> _TASK OBJECTIVE_
Line by line, transcribe the data shown below.

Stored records
○ ○ ○ ○ ○

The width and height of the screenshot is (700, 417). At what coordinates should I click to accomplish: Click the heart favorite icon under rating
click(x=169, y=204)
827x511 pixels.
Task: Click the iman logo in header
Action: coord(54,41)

○ ○ ○ ○ ○

> _ANSWER TO THE EXERCISE_
The width and height of the screenshot is (700, 417). At what coordinates should I click to accomplish: Click the heart favorite icon under rating
click(x=169, y=204)
827x511 pixels.
Task: Click the iman logo in header
Action: coord(54,41)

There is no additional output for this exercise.